Team bonding shows most in Monarchs’ spring game
NORFOLK — Over the past month, Old Dominion has used 15 precious spring practices to partially install a dynamic new offense, answer questions at some positions while finding more at others and generally work toward improving upon last season’s unsightly 3-9 record.
Yet the Monarchs’ most significant development in that time may have come off the field.
It wouldn’t be entirely accurate to credit coach Ricky Rahne’s interior design instincts with it, but it wouldn’t exactly be wrong.
ODU’s players, citing subtle tweaks Rahne has made throughout the program this spring, believe they’ve achieved the coach’s goals of cohesion and brotherhood.

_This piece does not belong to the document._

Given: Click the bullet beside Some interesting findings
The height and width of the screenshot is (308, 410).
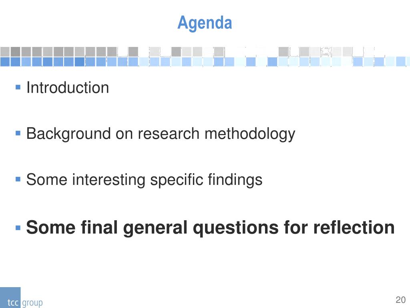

The former Penn State offensive coordinator, who’s entering his third season on the Monarchs’ sideline, takes it a step further.
Asked what his team’s biggest accomplishment was this spring, Rahne only hesitated for a short beat.
“I think we bought in to everything,” he said after Saturday’s Priority Charity Bowl Spring Game, an 80-minute situational scrimmage. “I think we came more together as a team. This team’s as tight as I’ve ever seen a team.”
If those seem like strong words from a man who’s been in college coaching since 2004, consider the takes of some of his players.
“We’re a family out here,” junior defensive tackle Devin BrandtEpps said. “Everybody knows everybody. Everybody knows everything about everybody.”
Added junior receiver Javon Harvey, a former Lake Taylor High star: “This is the closest we have been since I’ve been here at Old Dominion. It’s just a sense of together.”